Start of Dataset records

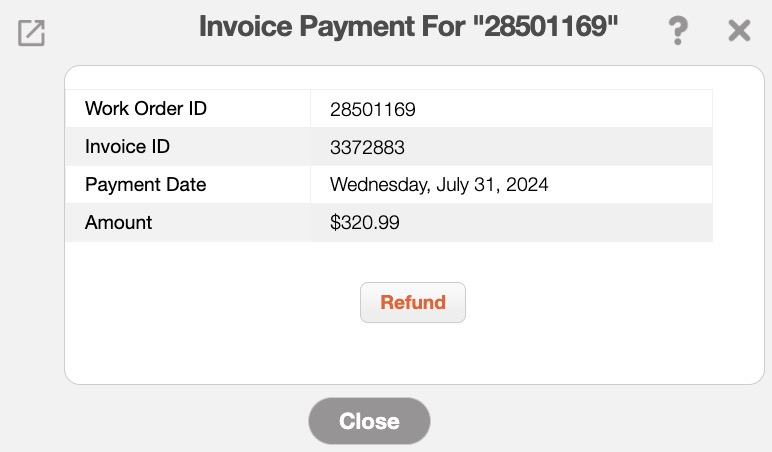Select the Invoice ID label
The height and width of the screenshot is (452, 772).
click(128, 147)
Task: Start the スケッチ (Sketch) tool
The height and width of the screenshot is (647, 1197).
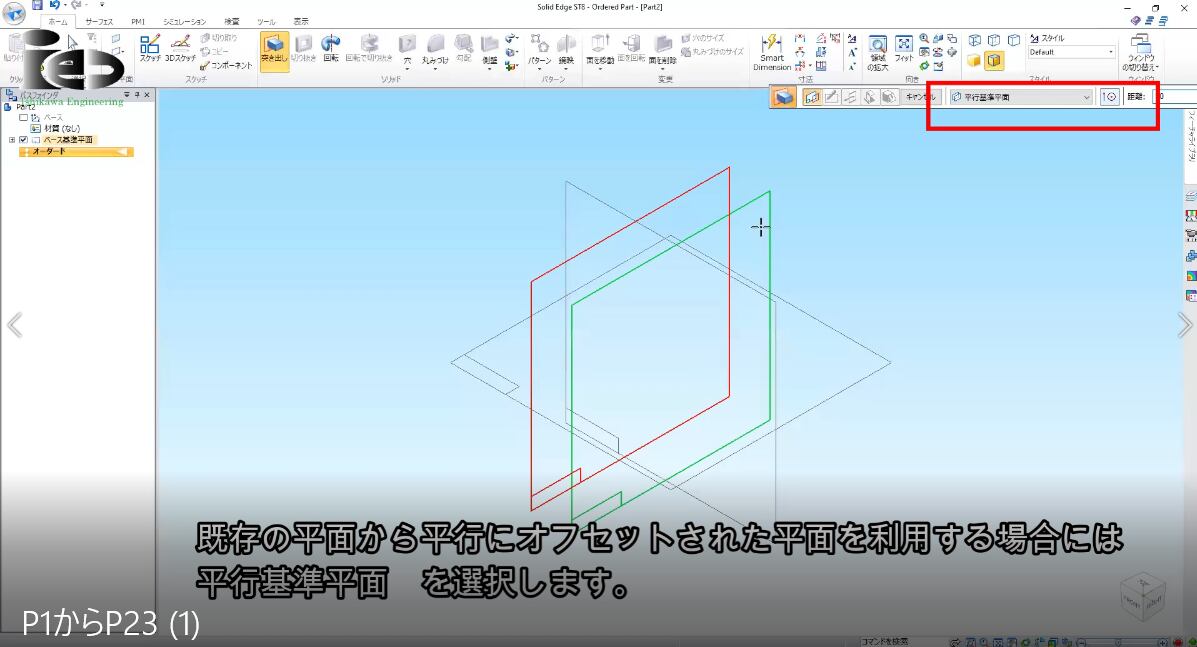Action: click(150, 49)
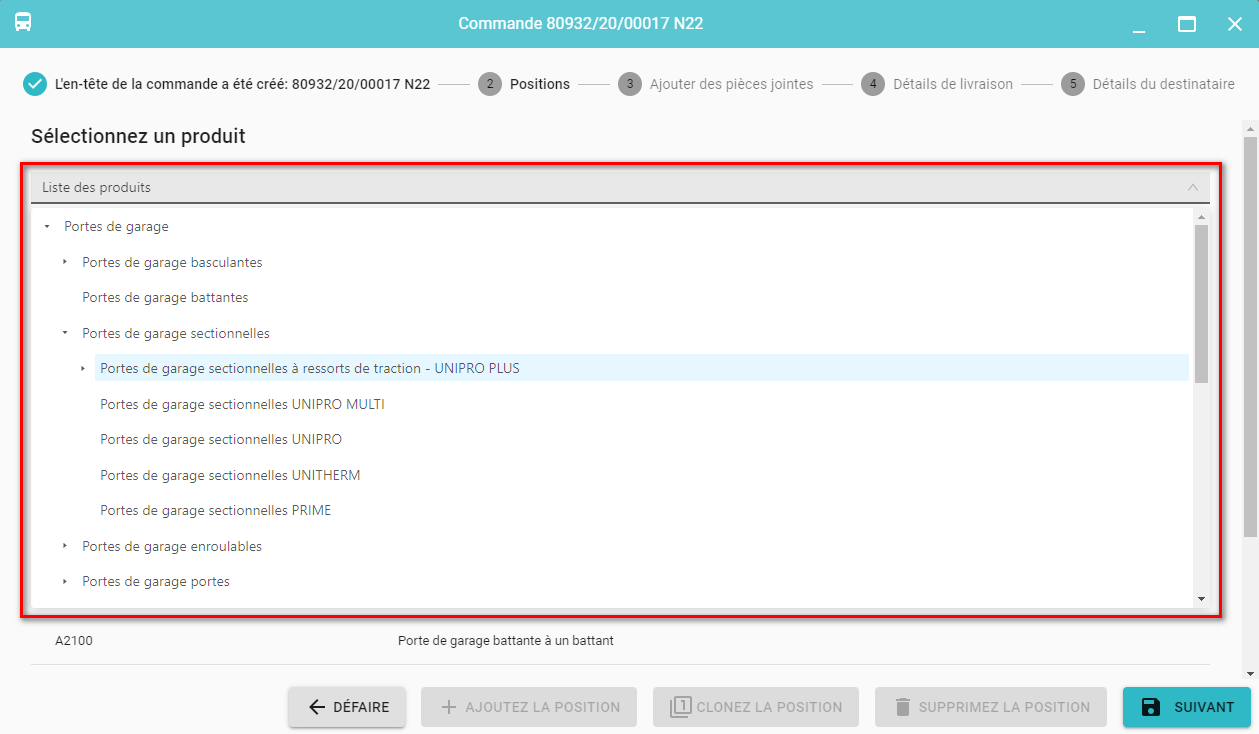The width and height of the screenshot is (1259, 734).
Task: Go to Ajouter des pièces jointes step
Action: (x=731, y=84)
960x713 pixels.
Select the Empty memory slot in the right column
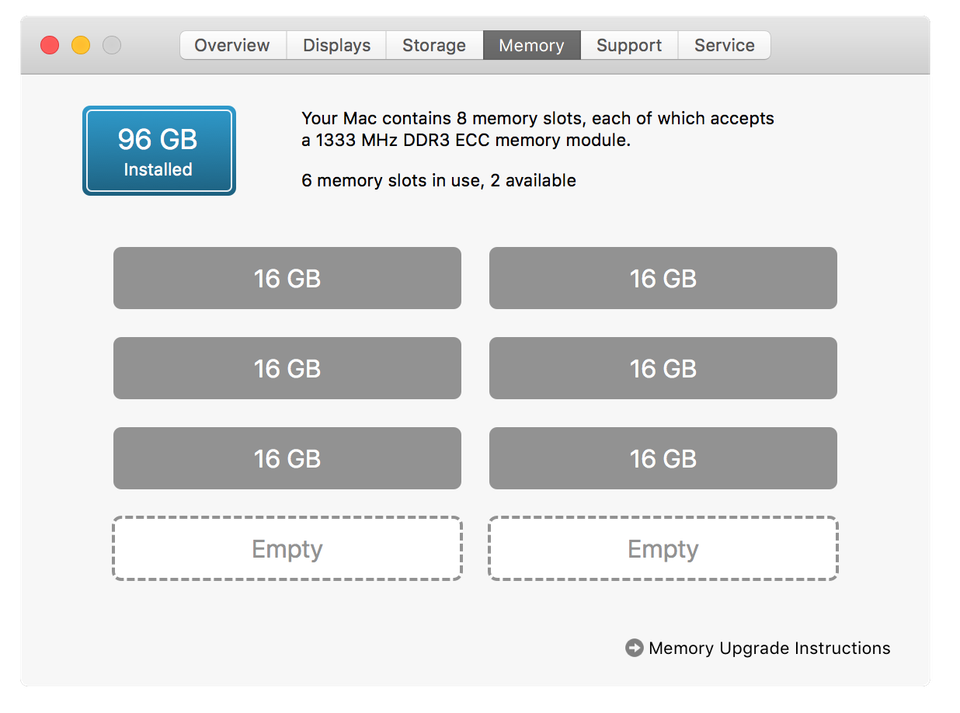coord(663,548)
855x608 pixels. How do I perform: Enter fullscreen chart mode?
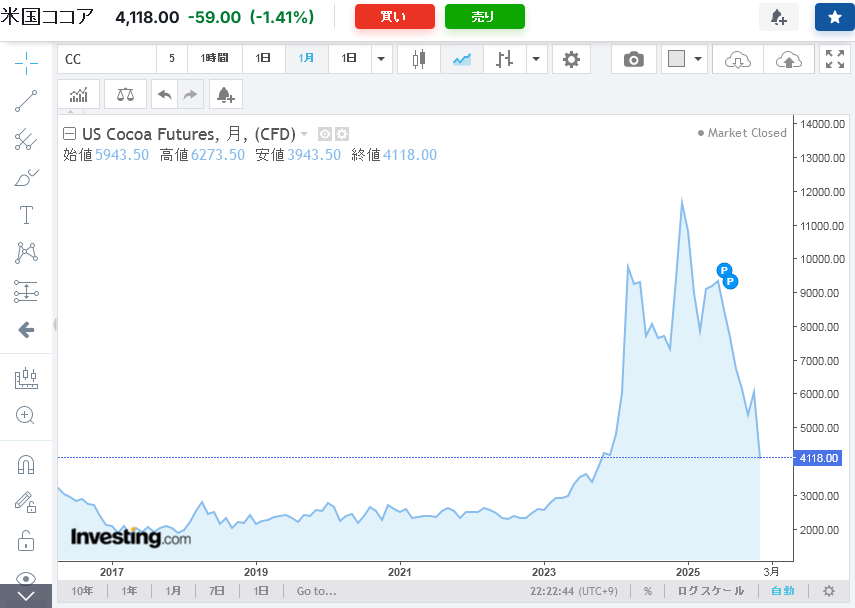point(834,59)
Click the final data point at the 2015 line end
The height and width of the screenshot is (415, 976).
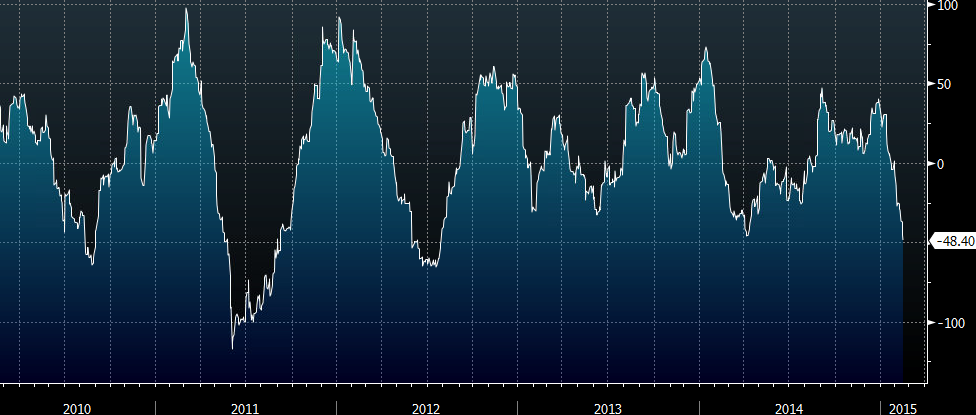(903, 240)
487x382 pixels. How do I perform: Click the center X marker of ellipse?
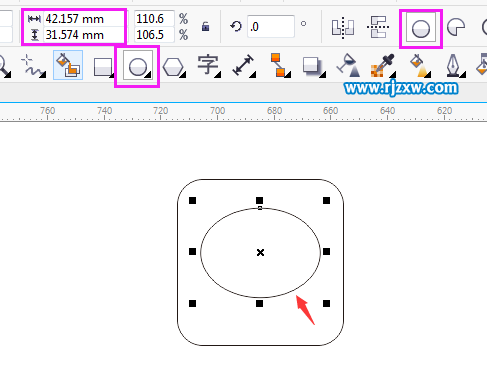click(x=260, y=252)
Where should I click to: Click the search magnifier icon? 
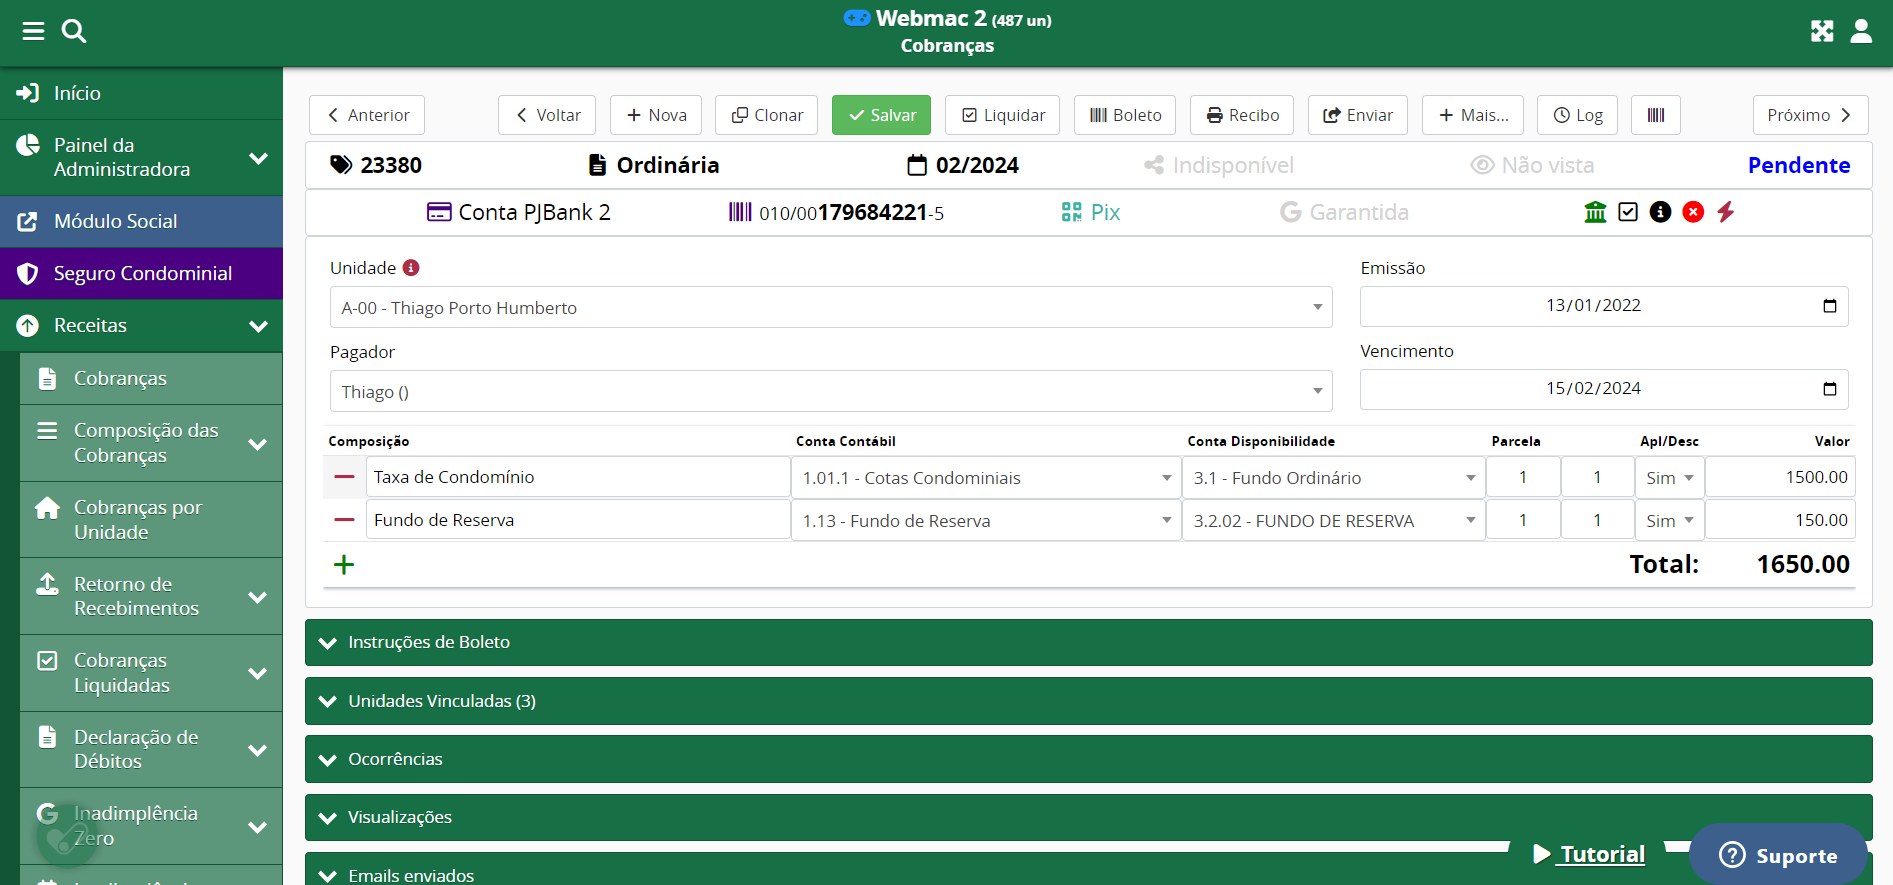coord(74,31)
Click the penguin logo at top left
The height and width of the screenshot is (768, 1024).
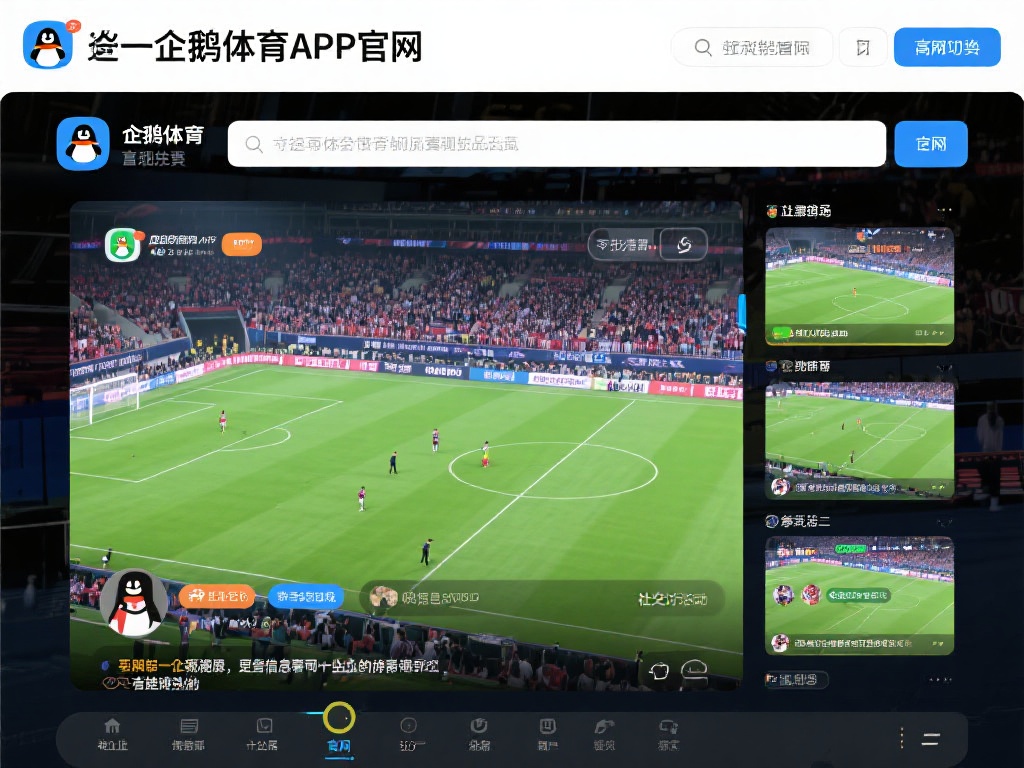pos(45,45)
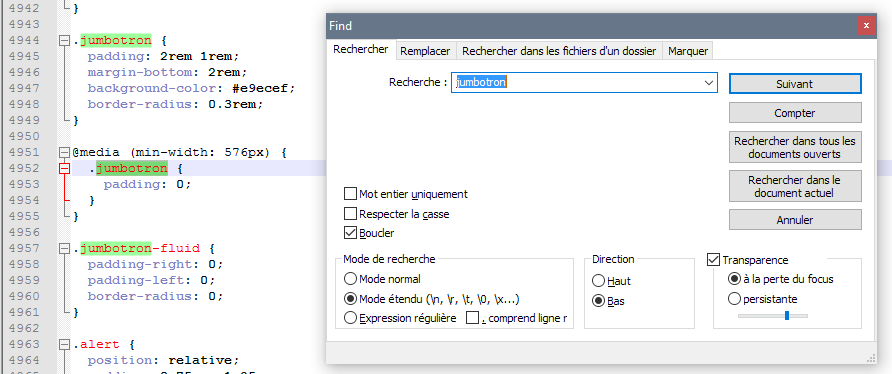This screenshot has width=892, height=374.
Task: Enable Mot entier uniquement checkbox
Action: tap(350, 194)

End of Dataset records

■ **Directions for this task**
Rewrite the listing above, leaving out the pictures, with "How do I perform" changed to "How can I do" and nothing else altered.

■ **Result of the exercise**
Select the Invoice ID label
The height and width of the screenshot is (452, 772).
click(128, 147)
Task: Start the スケッチ (Sketch) tool
The height and width of the screenshot is (647, 1197).
Action: click(150, 49)
The width and height of the screenshot is (1259, 734).
Task: Go to Ajouter des pièces jointes step
Action: (x=731, y=84)
960x713 pixels.
Select the Empty memory slot in the right column
coord(663,548)
855x608 pixels. How can I do: Enter fullscreen chart mode?
point(834,59)
Click the final data point at the 2015 line end
The height and width of the screenshot is (415, 976).
(903, 240)
487x382 pixels. How can I do: Click the center X marker of ellipse?
click(x=260, y=252)
Where should I click to: Click the search magnifier icon? 
coord(74,31)
Click the penguin logo at top left
The height and width of the screenshot is (768, 1024).
pos(45,45)
This screenshot has width=892, height=374.
Task: Enable Mot entier uniquement checkbox
Action: tap(350, 194)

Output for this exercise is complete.